Enable transformation gestures of the modified UI element.
@Composable
fun TransformableSample() {
/**
* Rotates the given offset around the origin by the given angle in degrees.
*
* A positive angle indicates a counterclockwise rotation around the right-handed 2D Cartesian
* coordinate system.
*
* See: [Rotation matrix](https://en.wikipedia.org/wiki/Rotation_matrix)
*/
fun Offset.rotateBy(angle: Float): Offset {
val angleInRadians = angle * (PI / 180)
val cos = cos(angleInRadians)
val sin = sin(angleInRadians)
return Offset((x * cos - y * sin).toFloat(), (x * sin + y * cos).toFloat())
}
Box(Modifier.size(200.dp).clipToBounds().background(Color.LightGray)) {
// set up all transformation states
var scale by remember { mutableStateOf(1f) }
var rotation by remember { mutableStateOf(0f) }
var offset by remember { mutableStateOf(Offset.Zero) }
val coroutineScope = rememberCoroutineScope()
var size by remember { mutableStateOf(Size.Zero) }
// let's create a modifier state to specify how to update our UI state defined above
val state =
rememberTransformableState { centroid, zoomChange, offsetChange, rotationChange ->
// note: scale goes by factor, not an absolute difference, so we need to multiply it
// for this example, we don't allow downscaling, so cap it to 1f
val oldScale = scale
val newScale = max(scale * zoomChange, 1f)

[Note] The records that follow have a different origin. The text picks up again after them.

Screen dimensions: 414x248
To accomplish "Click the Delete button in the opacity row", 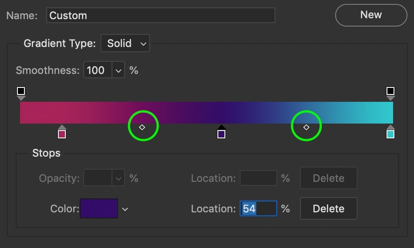I will [329, 178].
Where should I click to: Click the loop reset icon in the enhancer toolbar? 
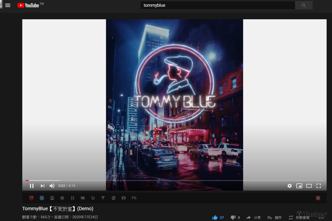(x=93, y=198)
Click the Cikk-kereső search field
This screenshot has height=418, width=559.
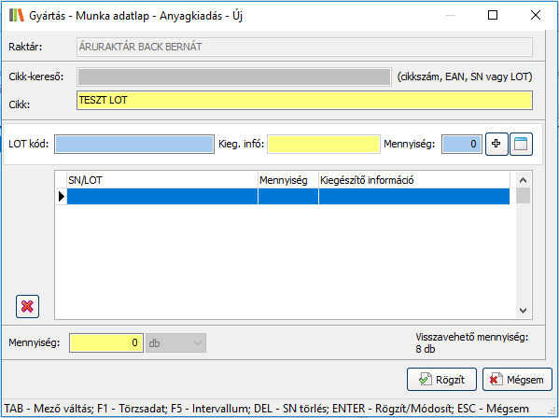click(234, 77)
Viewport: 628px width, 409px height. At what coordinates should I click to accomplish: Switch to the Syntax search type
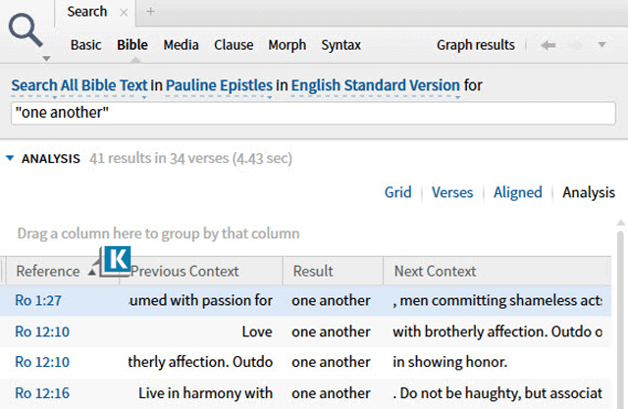click(340, 45)
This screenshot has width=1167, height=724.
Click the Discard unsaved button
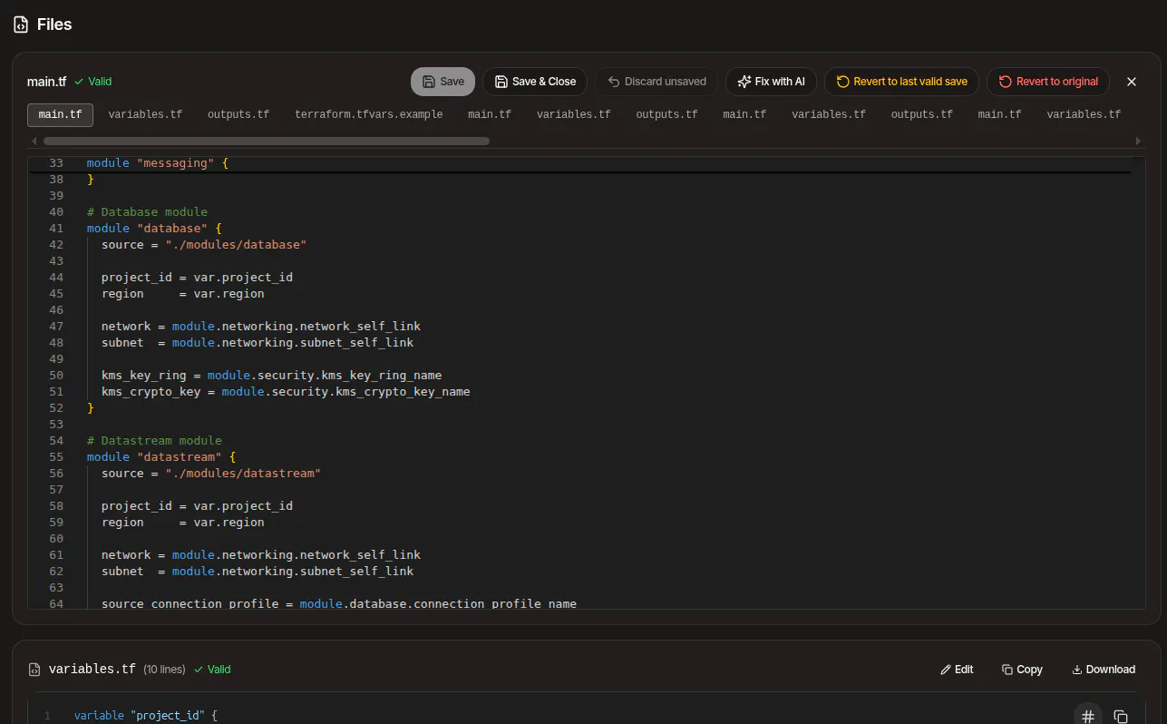656,82
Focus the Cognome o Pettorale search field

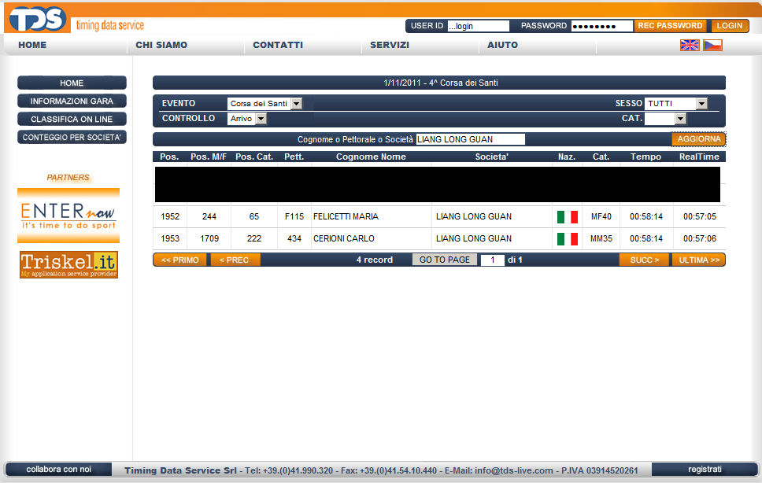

// If the centroid isn't specified, assume it should be applied from the center
val effectiveCentroid = centroid.takeIf { it.isSpecified } ?: size.center
// For natural zooming and rotating, the centroid of the gesture should
// be the fixed point where zooming and rotating occurs.
// We compute where the centroid was (in the pre-transformed coordinate
// space), and then compute where it will be after this delta.
// We then compute what the new offset should be to keep the centroid
// visually stationary for rotating and zooming, and also apply the pan.
offset =
(offset + effectiveCentroid / oldScale).rotateBy(rotationChange) -
(effectiveCentroid / newScale + offsetChange / oldScale)
scale = newScale
rotation += rotationChange
}
Box(
Modifier.onSizeChanged { size = it.toSize() }
// add transformable to listen to multitouch transformation events after offset
.transformable(state = state)
// optional for example: add double click to zoom
.pointerInput(Unit) {
detectTapGestures(
onDoubleTap = { offset ->
coroutineScope.launch { state.animateZoomBy(4f, centroid = offset) }
}
)
}
.fillMaxSize()
.border(1.dp, Color.Green)
) {
Text(
"\uD83C\uDF55",
fontSize = 32.sp,
// apply other transformations like rotation and zoom on the pizza slice emoji
modifier =
Modifier.fillMaxSize()
.graphicsLayer {
translationX = -offset.x * scale
translationY = -offset.y * scale
scaleX = scale
scaleY = scale
rotationZ = rotation
transformOrigin = TransformOrigin(0f, 0f)
}
.wrapContentSize(align = Alignment.Center),
)
}
}
}
@Composable
fun TransformableSampleInsideScroll() {
/**
* Rotates the given offset around the origin by the given angle in degrees.
*
* A positive angle indicates a counterclockwise rotation around the right-handed 2D Cartesian
* coordinate system.
*
* See: [Rotation matrix](https://en.wikipedia.org/wiki/Rotation_matrix)
*/
fun Offset.rotateBy(angle: Float): Offset {
val angleInRadians = angle * (PI / 180)
val cos = cos(angleInRadians)
val sin = sin(angleInRadians)
return Offset((x * cos - y * sin).toFloat(), (x * sin + y * cos).toFloat())
}
Row(Modifier.size(width = 120.dp, height = 100.dp).horizontalScroll(rememberScrollState())) {
// first child of the scrollable row is a transformable
Box(Modifier.size(100.dp).clipToBounds().background(Color.LightGray)) {
// set up all transformation states
var scale by remember { mutableStateOf(1f) }
var rotation by remember { mutableStateOf(0f) }
var offset by remember { mutableStateOf(Offset.Zero) }
val coroutineScope = rememberCoroutineScope()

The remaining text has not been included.